Los asuntos de los óleos velazqueños se conocen por el inventario de 1686, en el que el Mercurio y Argos se menciona junto a otros tres lienzos perdidos en el incendio del Alcázar: Apolo desuella a un sátiro (presumiblemente Marsias), Psique y Cupido y Adonis y Venus. Para Fernando Marías los cuatro lienzos podrían tener en común una «reflexión sobre la visión y su ausencia», culminando en la ceguera del gigante de cien ojos Argos tras el sueño que le provoca el dios Mercurio con su música encantadora.[3]

Su realización se sitúa casi unánimemente en 1659, fecha en que la decoración del salón quedó concluida. Para la figura de Argos se han propuesto como modelos el Gálata moribundo de los Museos Capitolinos, uno de los mármoles clásicos -entonces en la colección Ludovisi- de los que Velázquez encargó en su segundo viaje a Italia la realización de un vaciado, combinado según Charles Tolnay con el desnudo broncíneo sobre Ezequías en los frescos de Miguel Ángel en la capilla Sixtina. La misma escultura helenística habría inspirado según Enriqueta Harris la figura de Mercurio en lo que a los brazos y la posición de los hombros se refiere.[4][5]​ Marías por su parte señala cierta relación de dependencia entre esta obra y El sueño de san José de Giovanni Lanfranco que Velázquez pudo ver surante su estancia en Roma.[6]

La fuente literaria son Las Metamorfosis de Ovidio (1, 688-721): Júpiter para poder amar a Ío ocultamente extiende sobre la tierra una extensa neblina, pero Juno celosa sospecha y la disipa. Júpiter para evitar ser descubiertos no puede hacer otra cosa que transformar a Ío en una hermosa ternera. Juno, escamada, se la reclama y coloca como su guardián a Argos, el gigante de cien ojos que nunca dormía, pues siempre alguno de sus ojos velaba. Pero Júpiter envía a Mercurio para rescatarla y el mensajero del dios consigue con la dulce música de su flauta que cierre los cien ojos, momento representado en el cuadro de Velázquez, dándole muerte a continuación y rescatando a la ternera.

# [INSTRUCCIONES]
1) Indica si cada afirmación concuerda con el fragmento sobre el Mercurio y Argos de Velázquez; responde sí o no y cita literalmente las palabras del fragmento que lo deciden. (a) El Mercurio y Argos figura en el inventario de 1686 junto a otros tres lienzos. (b) Según Enriqueta Harris, el Gálata moribundo inspiró las piernas de Mercurio. (c) En el relato de Ovidio, Juno transforma a Ío en una ternera.
2) ¿En qué año sitúa casi unánimemente la realización del cuadro el fragmento sobre el Mercurio y Argos de Velázquez?

# [DATOS MOSTRADOS]
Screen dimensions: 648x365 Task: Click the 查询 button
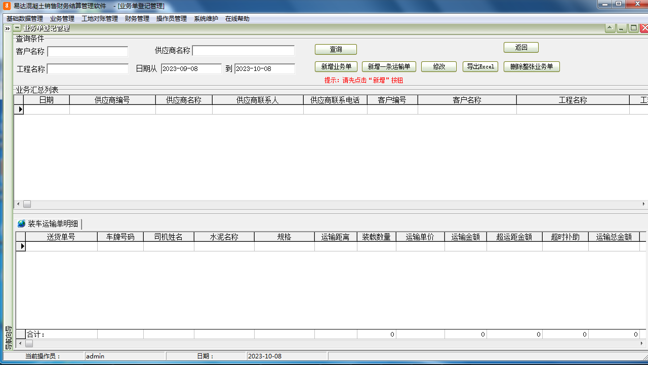click(x=336, y=49)
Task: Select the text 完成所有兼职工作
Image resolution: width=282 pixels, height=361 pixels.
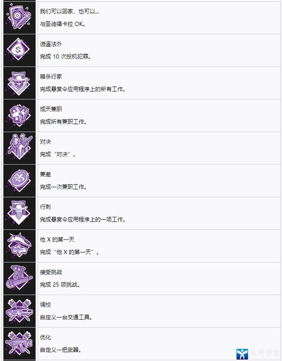Action: click(x=63, y=122)
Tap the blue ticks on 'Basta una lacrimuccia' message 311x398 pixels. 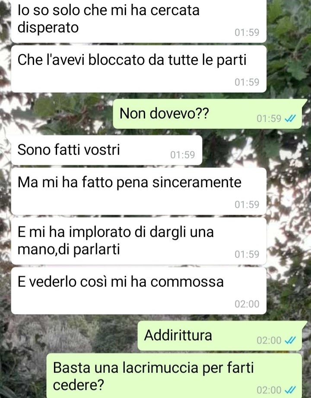coord(290,390)
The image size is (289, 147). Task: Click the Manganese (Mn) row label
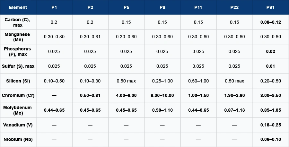[18, 37]
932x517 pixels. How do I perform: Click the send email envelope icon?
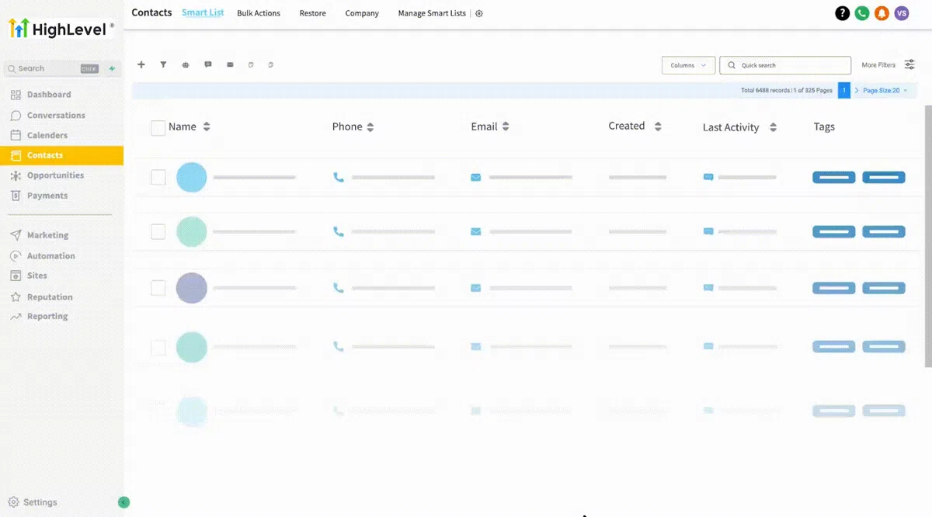tap(230, 64)
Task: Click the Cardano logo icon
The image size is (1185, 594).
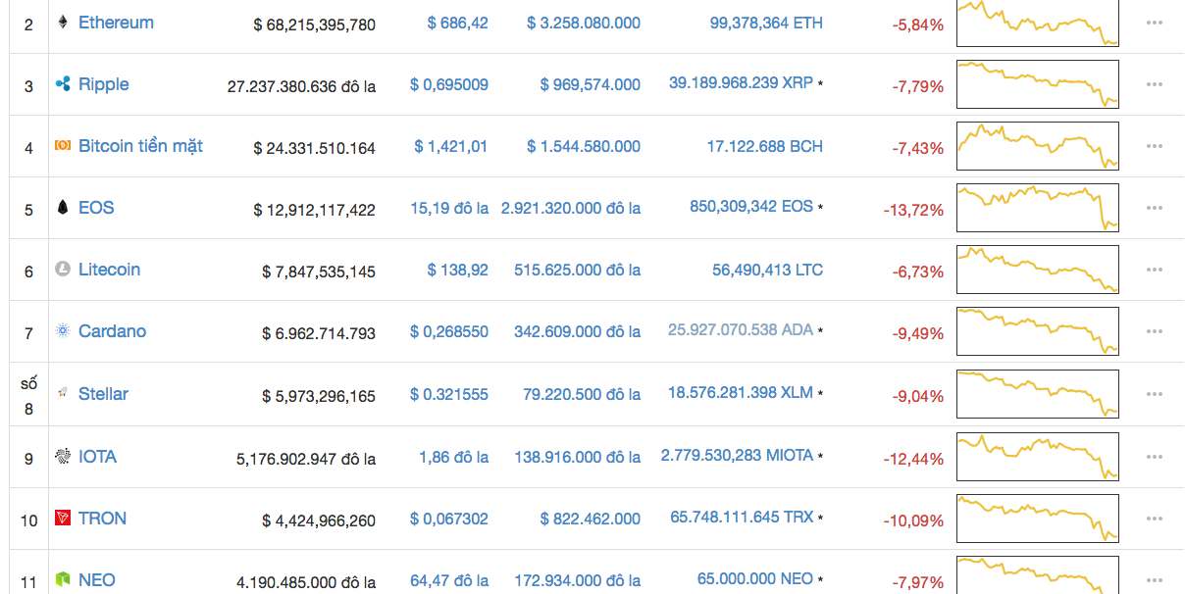Action: (63, 331)
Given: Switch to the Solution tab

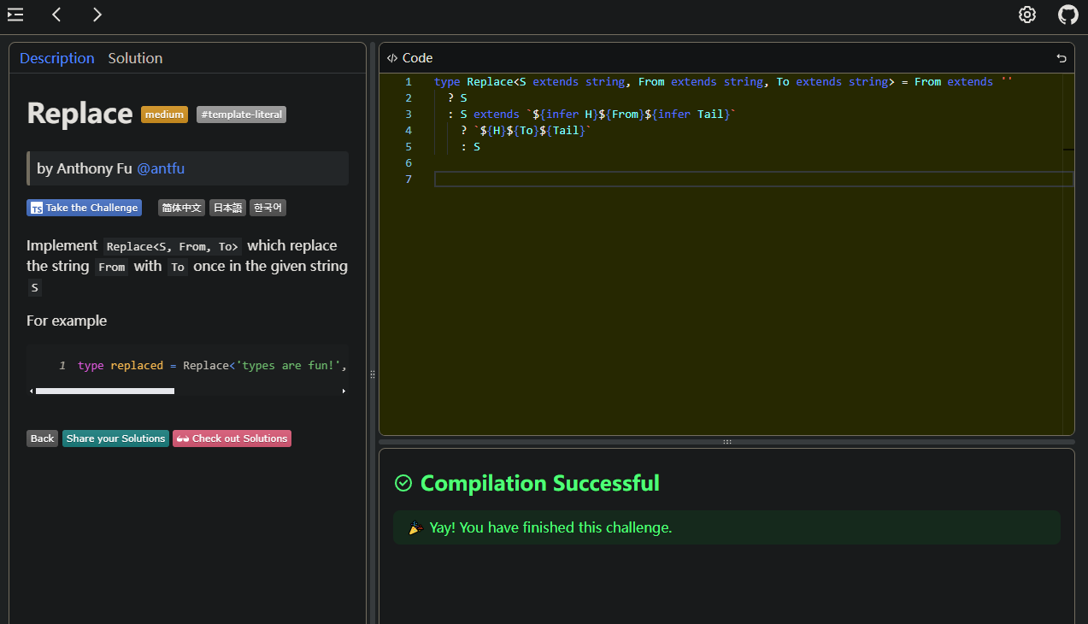Looking at the screenshot, I should tap(135, 58).
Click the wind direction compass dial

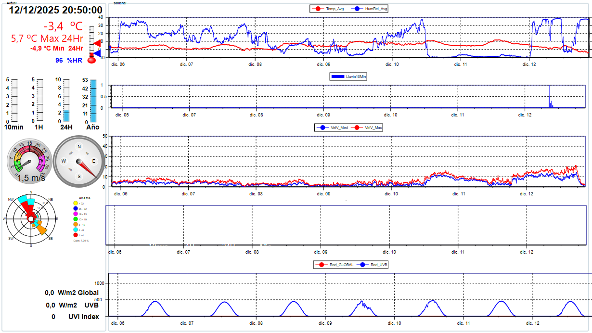pos(79,161)
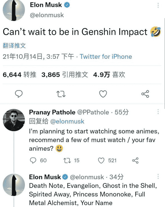Open Pranay Pathole's profile photo
This screenshot has width=165, height=207.
(14, 120)
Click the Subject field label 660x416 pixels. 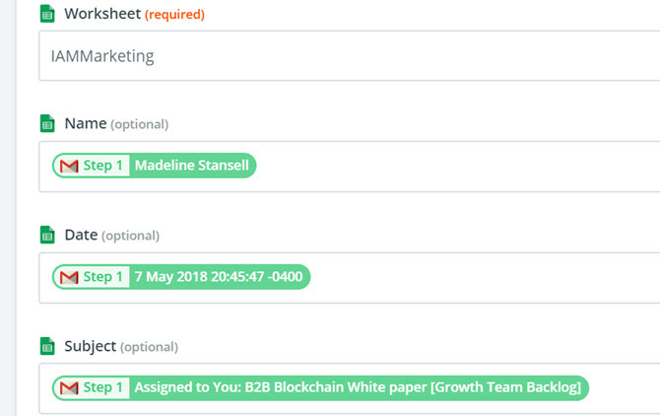pyautogui.click(x=90, y=346)
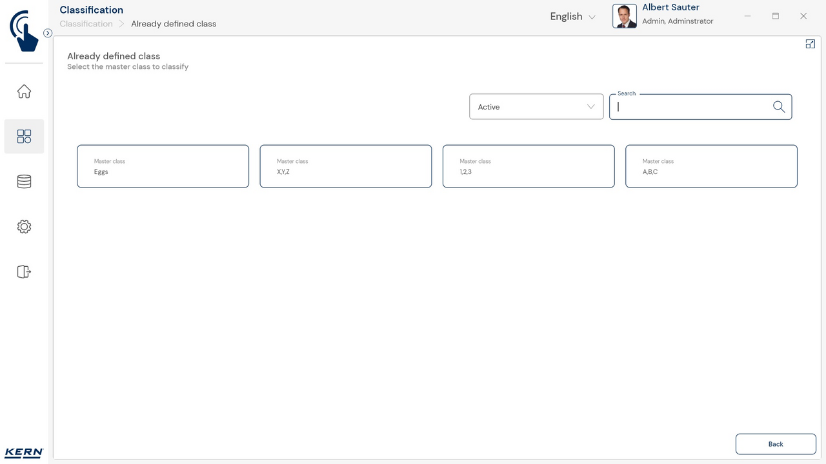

# [LAS RESPUESTAS]
1)
(a) Sí: «el Mercurio y Argos se menciona junto a otros tres lienzos perdidos en el incendio del Alcázar».
(b) No: «en lo que a los brazos y la posición de los hombros se refiere».
(c) No: «Júpiter para evitar ser descubiertos no puede hacer otra cosa que transformar a Ío en una hermosa ternera».

2) En 1659, fecha en que quedó concluida la decoración del salón.